According to a press release from university, the finding concluded that, “Traditionally high-status Americans, namely whites, feel their status in America and the world is threatened by America’s growing racial diversity and a perceived loss of U.S. global dominance. Under threat by these engines of change, America’s socially dominant groups increased their support in 2016 for the candidate who most emphasized reestablishing status hierarchies of the past.”
The New York Times summarizes the report, suggesting that Trump voters weren’t reacting to economic conditions or anger at the Obama administration so much as fears of losing influence in country that has been politically and culturally dominated by white Christians.
Based on survey data from a nationally representative group of about 1,200 voters polled in 2012 and 2016, Mutz set out to answer whether there was evidence to support the economic anxiety argument pushed by media analysts, or did the fear of becoming less powerful influence their votes.
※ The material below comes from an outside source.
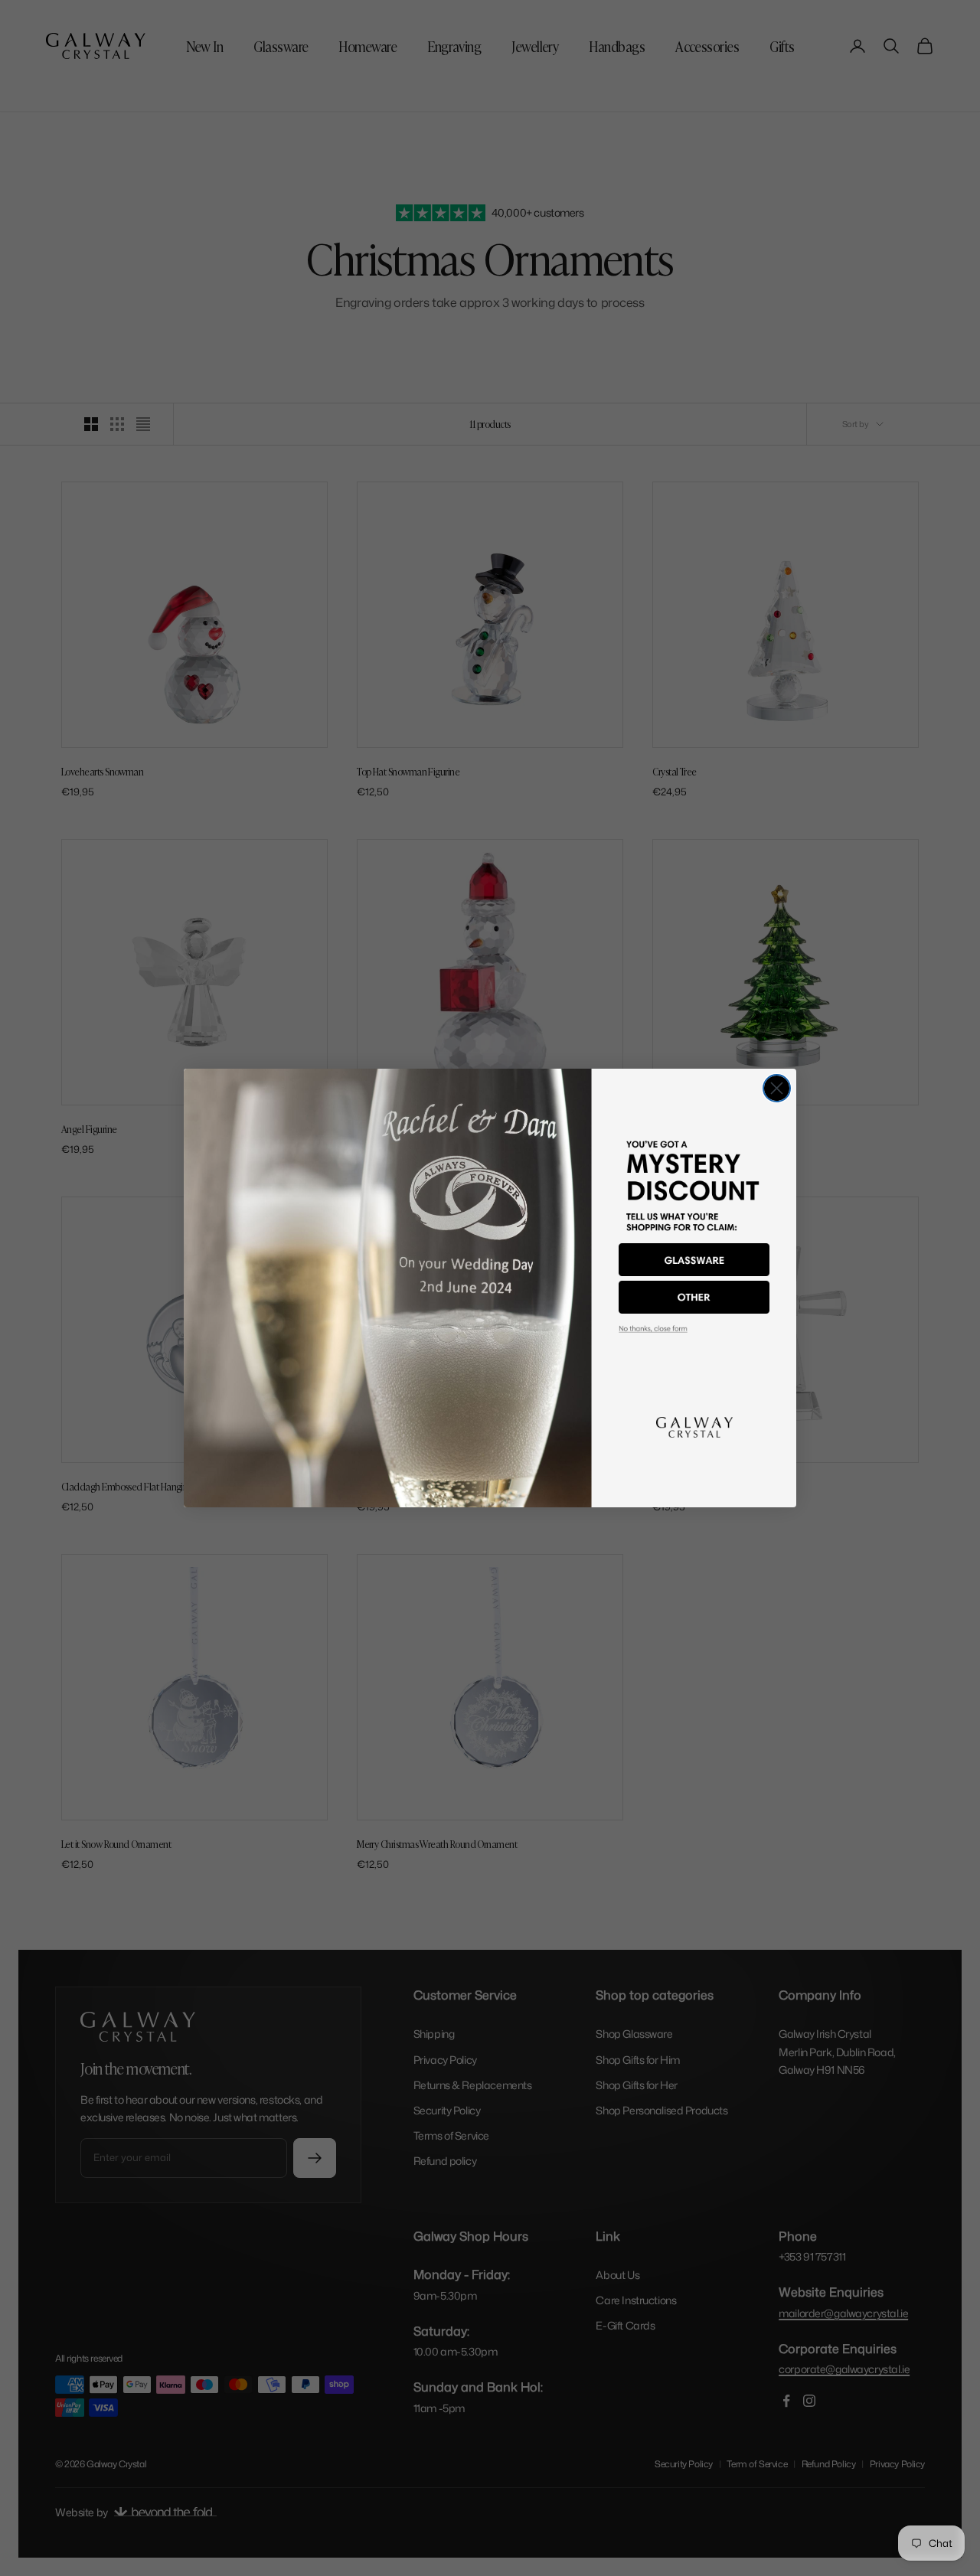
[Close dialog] (776, 1088)
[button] (694, 1259)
Dominance. Influence. Power. Supremacy. Losing these elements is what motivated those voters to ignore the obvious incompetence and mendacity of Trump. They weren’t repulsed by his fact-mangling and delusional thinking, they were attracted by it because it’s a pattern they recognized in themselves. We were constantly told that Trump was the champion of “the forgotten man”, the people who weren’t on the receiving end of social justice, who were left behind by diversity efforts and affirmative actions. They were ignored. They were white or in some cases, white envious while brown.
From the NYTimes.
“It’s much more of a symbolic threat that people feel,’’ said Diana C. Mutz, the author of the study and a political science and communications professor at the University of Pennsylvania, where she directs the Institute for the Study of Citizens and Politics. “It’s not a threat to their own economic well-being; it’s a threat to their group’s dominance in our country over all.”
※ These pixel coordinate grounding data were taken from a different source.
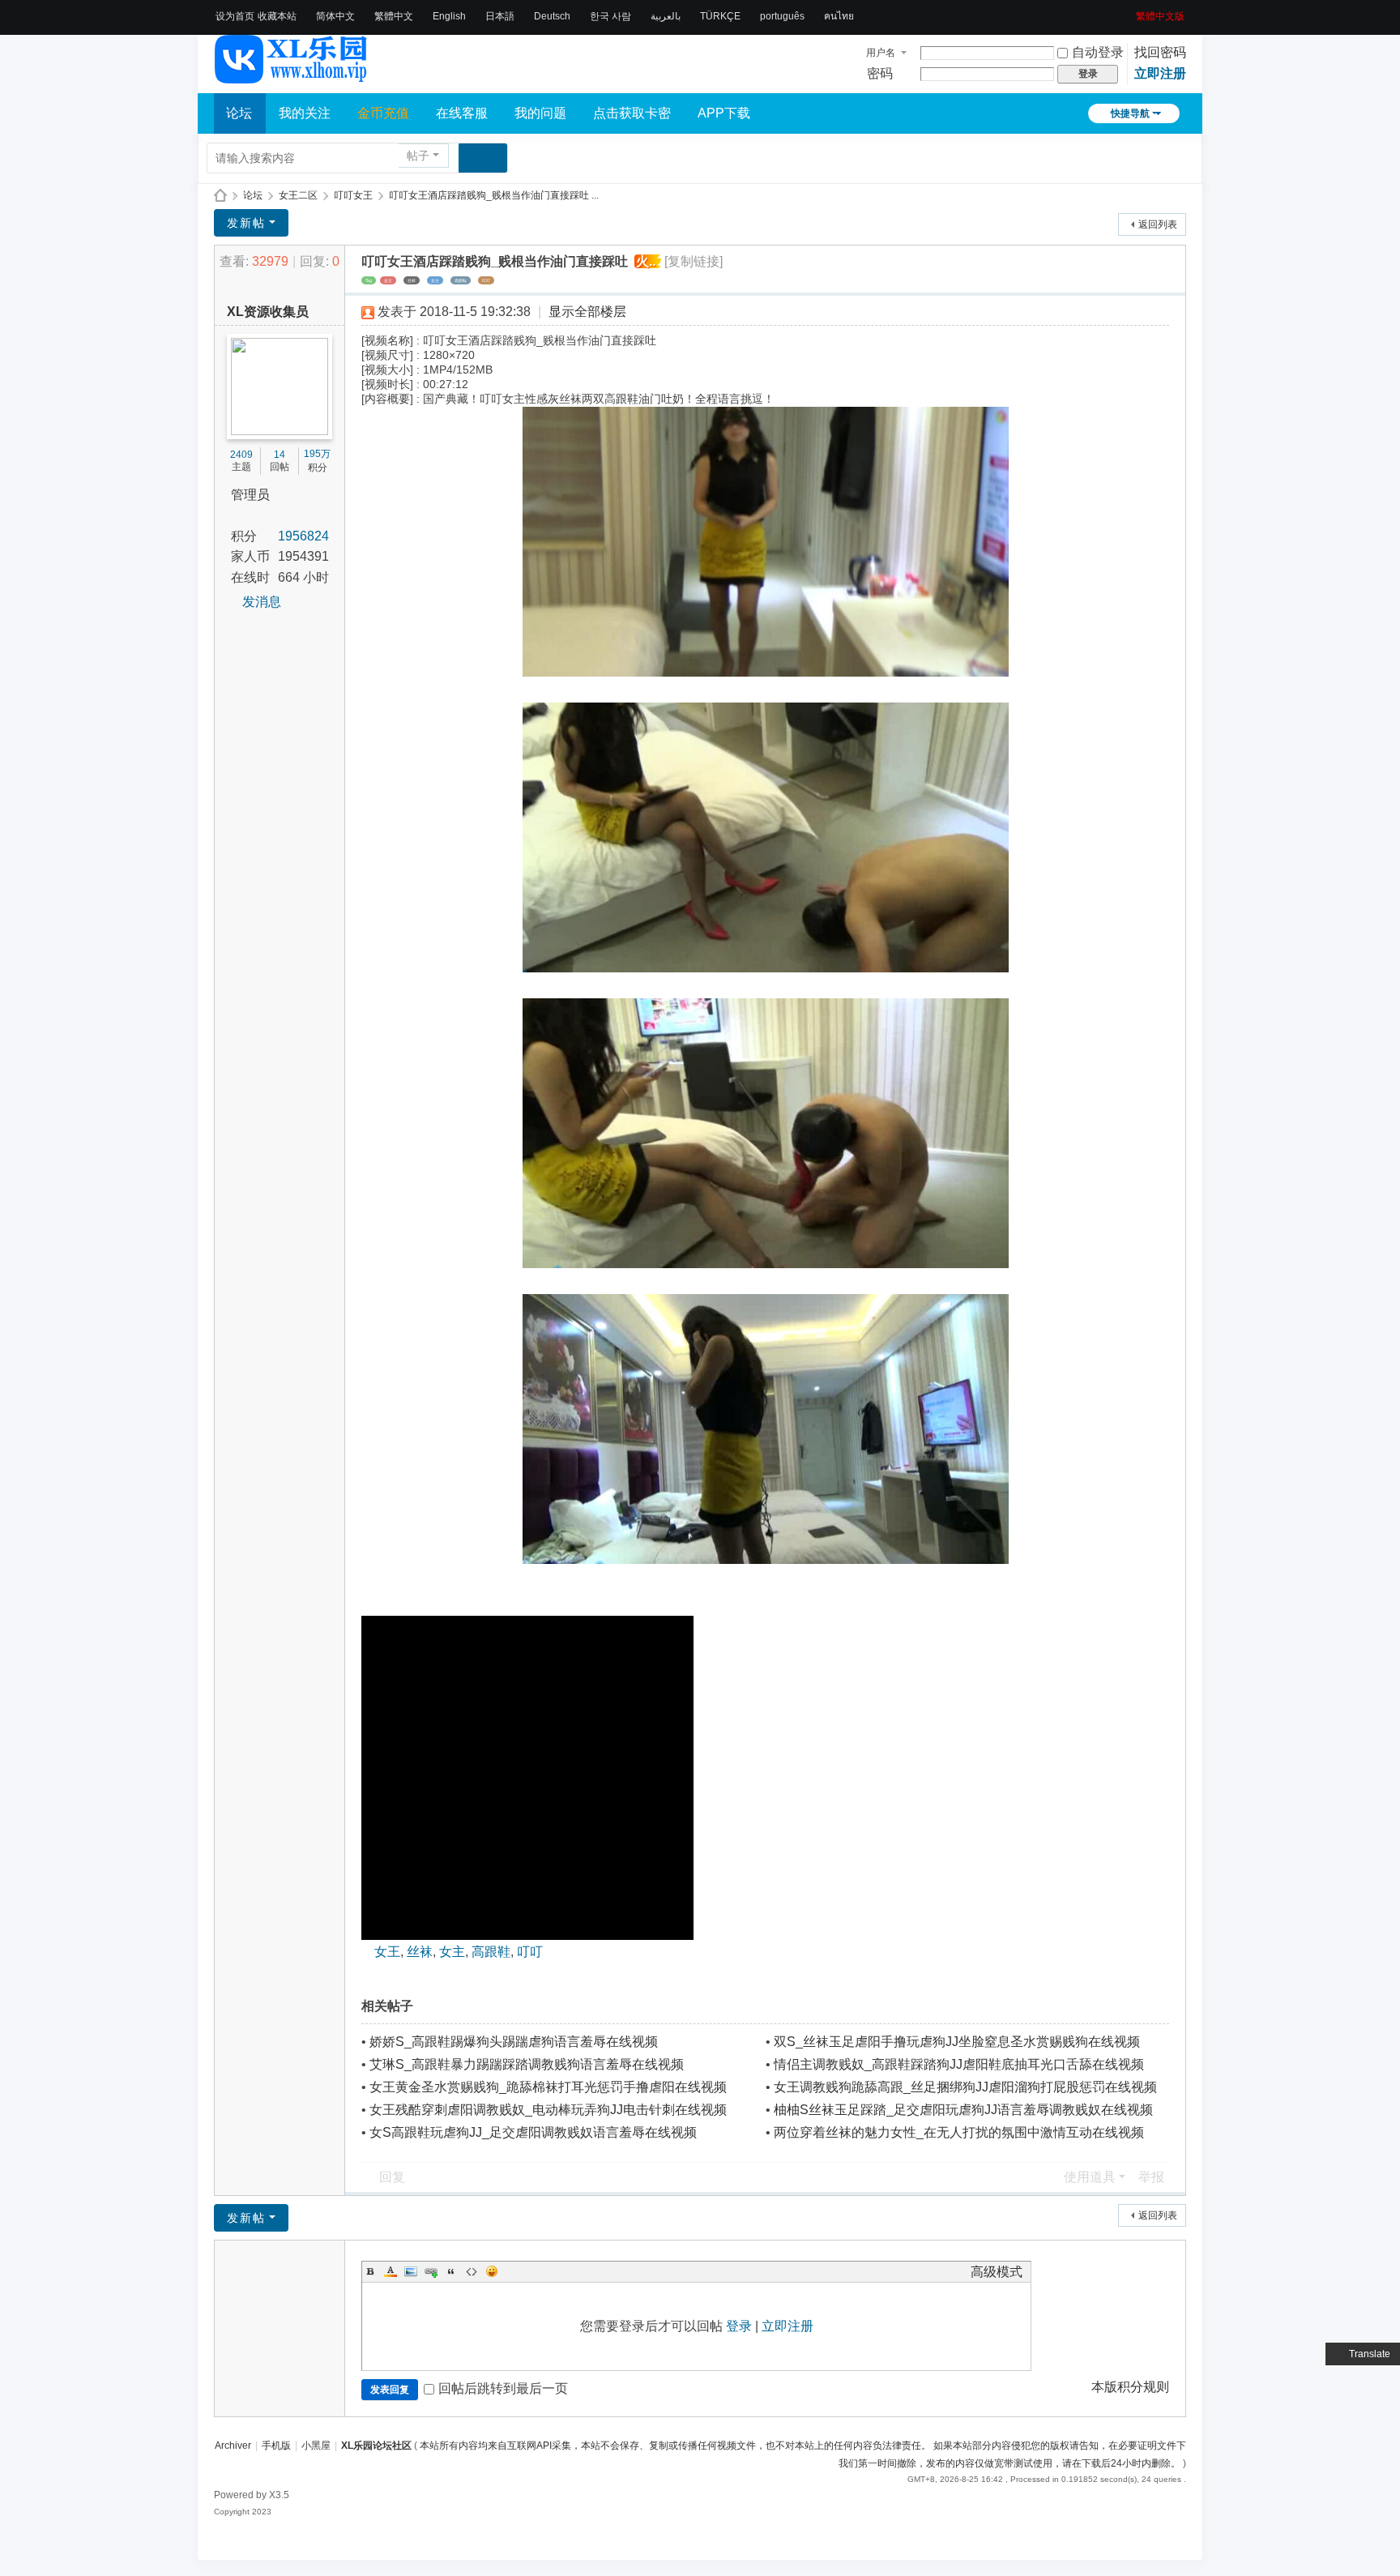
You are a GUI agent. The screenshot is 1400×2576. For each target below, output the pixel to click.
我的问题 (540, 113)
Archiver (233, 2445)
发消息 (261, 602)
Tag (368, 280)
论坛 (239, 113)
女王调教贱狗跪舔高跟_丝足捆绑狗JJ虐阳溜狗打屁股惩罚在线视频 (965, 2087)
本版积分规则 (1130, 2387)
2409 (241, 454)
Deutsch (552, 16)
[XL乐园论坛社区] (291, 76)
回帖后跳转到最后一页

The study is not the first to cast doubt on the prevailing economic anxiety theory. Last year, a Public Religion Research Institute survey of more than 3,000 people also found that Mr. Trump’s appeal could better be explained by a fear of cultural displacement.
…
Losing a job or income between 2012 and 2016 did not make a person any more likely to support Mr. Trump, Dr. Mutz found. Neither did the mere perception that one’s financial situation had worsened. A person’s opinion on how trade affected personal finances had little bearing on political preferences. Neither did unemployment or the density of manufacturing jobs in one’s area.
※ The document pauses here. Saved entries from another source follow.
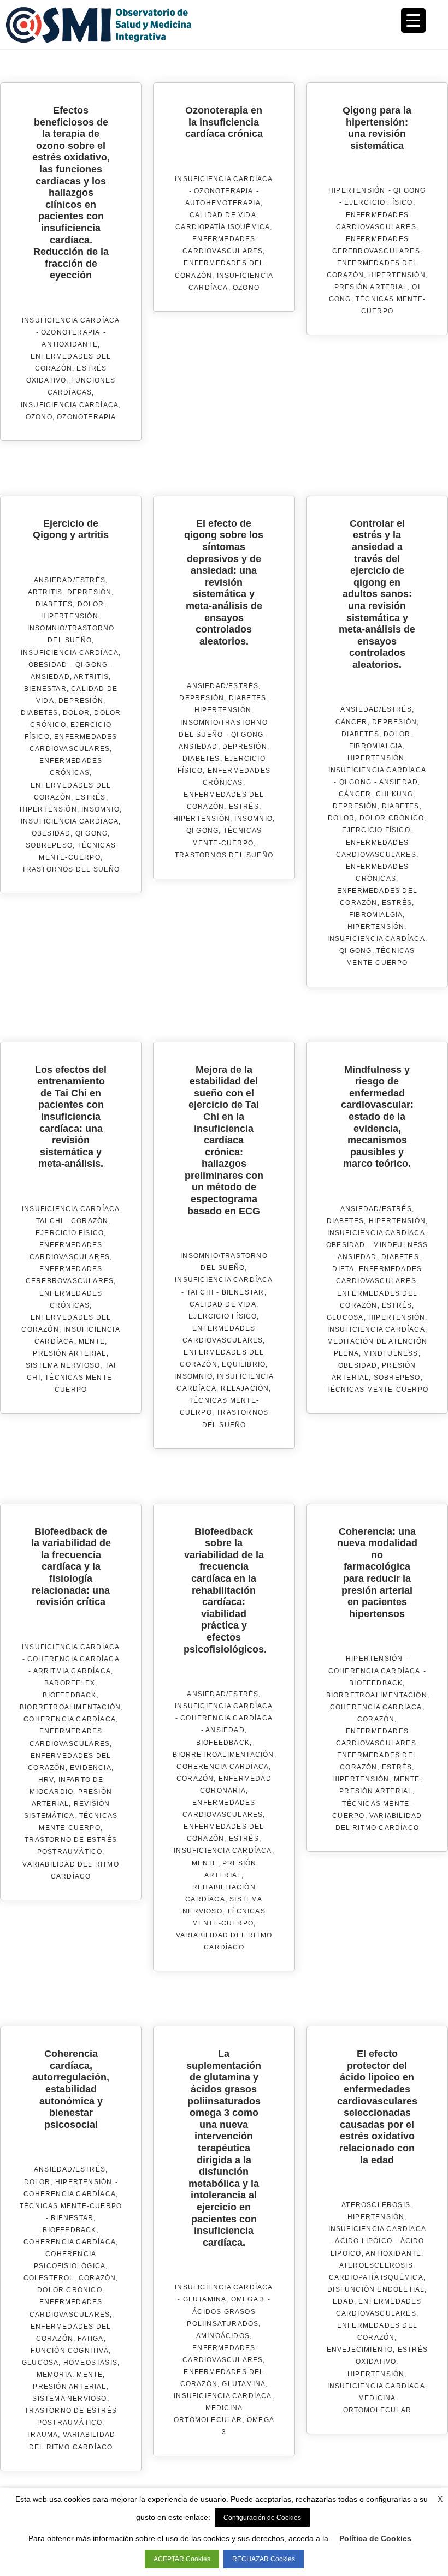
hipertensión (396, 275)
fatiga (90, 2338)
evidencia (90, 1768)
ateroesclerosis (376, 2265)
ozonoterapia (86, 417)
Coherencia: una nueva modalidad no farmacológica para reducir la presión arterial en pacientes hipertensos (377, 1572)
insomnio (100, 809)
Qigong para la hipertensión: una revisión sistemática (377, 128)
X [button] (440, 2499)
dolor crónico (392, 818)
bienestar (45, 689)
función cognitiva (69, 2350)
For further evidence, Dr. Mutz also analyzed a separate survey, conducted in 2016 by the National Opinion Research Center at the University of Chicago. It showed that anxieties about retirement, education and medical bills also had little impact on whether a person supported Mr. Trump.
…
Her survey also assessed “social dominance orientation,” a common psychological measure of a person’s belief in hierarchy as necessary and inherent to a society. People who exhibited a growing belief in such group dominance were also more likely to move toward Mr. Trump, Dr. Mutz found, reflecting their hope that the status quo be protected.
“It used to be a pretty good deal to be a white, Christian male in America, but things have changed and I think they do feel threatened,” Dr. Mutz said.
We’ve been having this argument ever since the great orange-o-tang came gliding down that escalator and proclaimed that “Mexicans are Rapists” and that America has been “horribly abused” in it’s foreign trade deals.
And yet when Hillary herself tried to warn us, she was attacked for merely stating the truth. Some of these people are truly Deplorable.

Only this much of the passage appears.